Colby fit signe qu’il avait compris et les deux garçons s’éloignèrent rapidement en tirant de toutes leurs forces sur les avirons pour ne pas risquer de manquer la plate qui accomplissait l’un de ses voyages périodiques le long des réservoirs.
« C’est dommage de le voir partir, remarqua Rice après quelques instants de silence. Il est vrai qu’il reviendra souvent avec le bateau et que nous saurons ainsi ce qui se passe ailleurs. On s’y remet ? »
De vagues phrases d’acquiescement lui répondirent, mais l’enthousiasme n’y était plus. Ils arrangèrent quelques planches, se baignèrent encore, mais sans entrain. Leurs parents furent tout étonnés de les voir apparaître si en avance sur l’heure du repas.
Au lieu de s’atteler à ses devoirs après le dîner, Bob s’apprêta à sortir. Avec tous les ménagements d’usage, sa mère lui demanda où il allait et il répondit simplement :
« Faire un tour en bas. »
C’était d’ailleurs exact, mais il ne voulait pas inquiéter ses parents en leur disant qu’il se rendait chez le docteur Seever. Celui-ci avait bien spécifié à Bob qu’un autre essai de vaccin ne pourrait pas se faire avant le lendemain et en fait Bob n’avait rien de bien particulier à lui dire, ni à lui demander, mais quelque chose le préoccupait et il ne savait pas au juste quoi. Sans aucun doute le Chasseur était un ami fidèle et digne de toute confiance, mais il n’était quand même pas facile de converser avec lui. Et c’était précisément ce dont Bob avait besoin ; il fallait qu’il parlât.

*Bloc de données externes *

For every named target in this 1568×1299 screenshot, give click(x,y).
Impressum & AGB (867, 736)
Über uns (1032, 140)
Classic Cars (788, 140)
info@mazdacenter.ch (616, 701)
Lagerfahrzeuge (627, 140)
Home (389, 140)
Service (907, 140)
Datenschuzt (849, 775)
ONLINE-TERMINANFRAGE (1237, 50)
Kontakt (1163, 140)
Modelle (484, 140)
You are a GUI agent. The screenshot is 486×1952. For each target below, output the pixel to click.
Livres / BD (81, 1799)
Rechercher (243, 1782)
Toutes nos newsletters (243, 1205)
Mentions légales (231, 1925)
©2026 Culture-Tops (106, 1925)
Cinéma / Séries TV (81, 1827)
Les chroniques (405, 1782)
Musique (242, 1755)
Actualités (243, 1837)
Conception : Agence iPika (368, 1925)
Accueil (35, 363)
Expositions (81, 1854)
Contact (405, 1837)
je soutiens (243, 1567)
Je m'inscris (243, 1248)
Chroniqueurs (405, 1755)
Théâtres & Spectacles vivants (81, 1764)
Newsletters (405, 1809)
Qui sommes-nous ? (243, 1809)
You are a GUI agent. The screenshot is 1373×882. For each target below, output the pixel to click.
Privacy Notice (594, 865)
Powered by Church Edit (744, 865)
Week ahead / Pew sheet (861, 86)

Le médecin ne chercha pas à dissimuler sa surprise en l’accueillant.
« Bonsoir, Bob, es-tu tellement pressé de recevoir une nouvelle dose ? Ou as-tu appris quelque chose de sensationnel ? À moins que tu n’aies simplement pas envie d’être seul ? Peu importe la raison, entre, mon petit. »
Il ferma la porte derrière le jeune garçon et l’invita à prendre place dans un fauteuil.
« Je ne sais pas exactement ce que j’ai, docteur, ou du moins pas complètement. Je crois que c’est ce petit tour que nous jouons à Charlie qui m’ennuie. Je sais que nous avons toutes les raisons du monde de le faire et que ce n’est qu’une question de jours, mais cela me tracasse quand même.